• _Task prompt_: What lines of the material below include the string "Email"? Copy all of them.

• _Extracted data_:
·····

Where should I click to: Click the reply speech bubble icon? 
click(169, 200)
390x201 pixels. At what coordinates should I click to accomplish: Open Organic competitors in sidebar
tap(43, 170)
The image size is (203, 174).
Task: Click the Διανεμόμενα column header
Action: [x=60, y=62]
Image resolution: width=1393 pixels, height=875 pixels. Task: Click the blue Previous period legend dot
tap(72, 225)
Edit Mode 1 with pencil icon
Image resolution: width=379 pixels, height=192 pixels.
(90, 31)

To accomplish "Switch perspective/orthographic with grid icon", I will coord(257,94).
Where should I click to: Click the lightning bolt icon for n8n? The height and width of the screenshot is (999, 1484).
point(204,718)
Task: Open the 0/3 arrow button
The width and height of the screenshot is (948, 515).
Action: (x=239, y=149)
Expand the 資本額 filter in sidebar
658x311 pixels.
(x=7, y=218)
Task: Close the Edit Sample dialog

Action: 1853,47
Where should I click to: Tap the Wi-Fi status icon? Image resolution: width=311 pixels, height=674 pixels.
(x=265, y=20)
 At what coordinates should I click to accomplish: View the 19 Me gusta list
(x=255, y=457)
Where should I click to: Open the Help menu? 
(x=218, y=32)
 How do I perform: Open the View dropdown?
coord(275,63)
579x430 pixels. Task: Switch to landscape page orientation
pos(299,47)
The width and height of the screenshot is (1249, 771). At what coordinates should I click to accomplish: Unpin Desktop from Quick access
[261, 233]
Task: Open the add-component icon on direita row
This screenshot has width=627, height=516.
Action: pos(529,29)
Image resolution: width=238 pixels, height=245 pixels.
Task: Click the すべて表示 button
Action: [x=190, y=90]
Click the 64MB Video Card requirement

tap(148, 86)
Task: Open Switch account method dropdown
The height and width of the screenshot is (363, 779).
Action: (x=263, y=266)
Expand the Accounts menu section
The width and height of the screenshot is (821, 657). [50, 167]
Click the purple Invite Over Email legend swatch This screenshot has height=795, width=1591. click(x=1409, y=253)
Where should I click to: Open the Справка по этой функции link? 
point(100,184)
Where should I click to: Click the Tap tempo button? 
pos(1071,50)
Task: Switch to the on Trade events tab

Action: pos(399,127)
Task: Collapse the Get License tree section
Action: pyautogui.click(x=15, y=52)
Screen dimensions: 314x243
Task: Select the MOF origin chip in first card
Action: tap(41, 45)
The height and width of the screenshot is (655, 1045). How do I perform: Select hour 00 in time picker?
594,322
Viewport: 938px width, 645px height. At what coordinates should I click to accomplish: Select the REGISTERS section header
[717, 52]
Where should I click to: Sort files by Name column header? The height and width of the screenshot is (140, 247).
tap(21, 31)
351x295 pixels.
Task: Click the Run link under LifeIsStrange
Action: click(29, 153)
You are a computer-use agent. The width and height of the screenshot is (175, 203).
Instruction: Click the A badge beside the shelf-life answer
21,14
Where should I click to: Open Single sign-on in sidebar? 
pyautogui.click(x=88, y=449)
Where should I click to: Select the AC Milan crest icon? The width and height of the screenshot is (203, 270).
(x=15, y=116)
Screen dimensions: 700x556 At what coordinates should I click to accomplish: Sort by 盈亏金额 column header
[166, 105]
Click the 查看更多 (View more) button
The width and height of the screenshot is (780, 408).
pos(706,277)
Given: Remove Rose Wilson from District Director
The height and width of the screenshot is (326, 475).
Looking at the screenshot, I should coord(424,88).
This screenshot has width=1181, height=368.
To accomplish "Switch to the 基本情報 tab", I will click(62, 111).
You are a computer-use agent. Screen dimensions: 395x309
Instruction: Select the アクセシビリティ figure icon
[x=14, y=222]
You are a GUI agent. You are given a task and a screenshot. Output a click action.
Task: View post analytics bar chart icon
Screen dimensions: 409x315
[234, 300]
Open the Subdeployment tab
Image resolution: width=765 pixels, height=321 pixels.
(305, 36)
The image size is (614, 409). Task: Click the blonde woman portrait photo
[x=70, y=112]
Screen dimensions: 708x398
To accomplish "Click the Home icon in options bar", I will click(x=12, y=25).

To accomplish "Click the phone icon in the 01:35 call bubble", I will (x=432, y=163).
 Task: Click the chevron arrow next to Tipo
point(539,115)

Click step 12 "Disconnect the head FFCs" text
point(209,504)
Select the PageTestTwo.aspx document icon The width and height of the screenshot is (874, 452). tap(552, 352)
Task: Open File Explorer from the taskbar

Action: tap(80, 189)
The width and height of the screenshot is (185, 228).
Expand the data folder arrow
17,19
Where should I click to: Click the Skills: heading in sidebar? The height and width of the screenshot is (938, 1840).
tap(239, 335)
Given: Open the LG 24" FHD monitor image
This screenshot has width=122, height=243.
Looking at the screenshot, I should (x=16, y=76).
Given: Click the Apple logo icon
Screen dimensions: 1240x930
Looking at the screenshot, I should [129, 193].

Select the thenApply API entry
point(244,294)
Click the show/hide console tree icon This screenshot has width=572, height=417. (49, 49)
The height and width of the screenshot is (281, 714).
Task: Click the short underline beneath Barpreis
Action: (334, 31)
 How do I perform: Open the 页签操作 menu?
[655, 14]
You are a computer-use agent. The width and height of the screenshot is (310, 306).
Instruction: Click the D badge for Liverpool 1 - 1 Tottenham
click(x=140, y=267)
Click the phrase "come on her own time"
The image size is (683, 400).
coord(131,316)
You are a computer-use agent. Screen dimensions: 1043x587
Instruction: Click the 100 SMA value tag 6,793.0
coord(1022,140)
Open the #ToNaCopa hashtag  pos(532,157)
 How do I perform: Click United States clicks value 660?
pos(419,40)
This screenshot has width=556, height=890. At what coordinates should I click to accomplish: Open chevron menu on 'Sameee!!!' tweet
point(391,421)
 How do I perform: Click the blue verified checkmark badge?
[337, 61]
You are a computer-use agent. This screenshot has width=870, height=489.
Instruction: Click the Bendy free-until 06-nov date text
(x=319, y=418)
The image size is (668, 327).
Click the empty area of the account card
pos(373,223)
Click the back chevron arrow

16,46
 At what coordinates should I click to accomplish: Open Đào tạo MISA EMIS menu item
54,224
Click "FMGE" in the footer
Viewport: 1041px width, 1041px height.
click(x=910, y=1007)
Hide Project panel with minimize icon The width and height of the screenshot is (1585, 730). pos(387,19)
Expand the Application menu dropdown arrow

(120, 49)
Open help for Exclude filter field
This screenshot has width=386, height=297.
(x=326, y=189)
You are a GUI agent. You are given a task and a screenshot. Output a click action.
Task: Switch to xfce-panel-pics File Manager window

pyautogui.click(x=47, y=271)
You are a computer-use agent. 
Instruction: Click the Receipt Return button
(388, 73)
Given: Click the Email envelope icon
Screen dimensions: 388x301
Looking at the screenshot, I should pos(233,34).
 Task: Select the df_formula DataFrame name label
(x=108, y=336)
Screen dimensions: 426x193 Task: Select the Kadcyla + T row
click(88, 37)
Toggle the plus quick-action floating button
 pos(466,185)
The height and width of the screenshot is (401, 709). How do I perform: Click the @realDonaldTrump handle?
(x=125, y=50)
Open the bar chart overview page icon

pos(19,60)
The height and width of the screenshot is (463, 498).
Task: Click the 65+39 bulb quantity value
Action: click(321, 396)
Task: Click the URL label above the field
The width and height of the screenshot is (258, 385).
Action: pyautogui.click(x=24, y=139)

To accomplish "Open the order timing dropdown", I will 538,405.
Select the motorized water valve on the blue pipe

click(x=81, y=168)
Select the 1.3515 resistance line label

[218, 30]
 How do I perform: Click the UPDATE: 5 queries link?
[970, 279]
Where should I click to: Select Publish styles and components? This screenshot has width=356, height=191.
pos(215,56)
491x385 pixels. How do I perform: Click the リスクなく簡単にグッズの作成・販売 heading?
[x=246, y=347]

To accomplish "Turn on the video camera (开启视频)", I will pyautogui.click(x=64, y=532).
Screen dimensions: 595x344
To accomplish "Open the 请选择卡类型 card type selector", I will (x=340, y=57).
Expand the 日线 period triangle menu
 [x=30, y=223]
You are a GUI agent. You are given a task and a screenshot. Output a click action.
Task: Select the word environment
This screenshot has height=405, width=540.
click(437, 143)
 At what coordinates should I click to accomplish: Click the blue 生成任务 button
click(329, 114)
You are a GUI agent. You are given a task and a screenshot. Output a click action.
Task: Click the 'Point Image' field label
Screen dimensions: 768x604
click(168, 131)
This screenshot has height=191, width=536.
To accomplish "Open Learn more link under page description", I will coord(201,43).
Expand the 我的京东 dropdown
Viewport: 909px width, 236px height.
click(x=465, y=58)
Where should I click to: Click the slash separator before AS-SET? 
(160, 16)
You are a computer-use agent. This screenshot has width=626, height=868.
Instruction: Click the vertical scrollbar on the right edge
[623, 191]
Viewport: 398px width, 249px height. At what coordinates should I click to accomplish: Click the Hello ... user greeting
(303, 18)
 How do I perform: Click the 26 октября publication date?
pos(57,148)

·····

• _Response to the exercise_:
Click the purple Invite Over Email legend swatch This screenshot has height=795, width=1591. click(x=1409, y=253)
Given: Click the Email envelope icon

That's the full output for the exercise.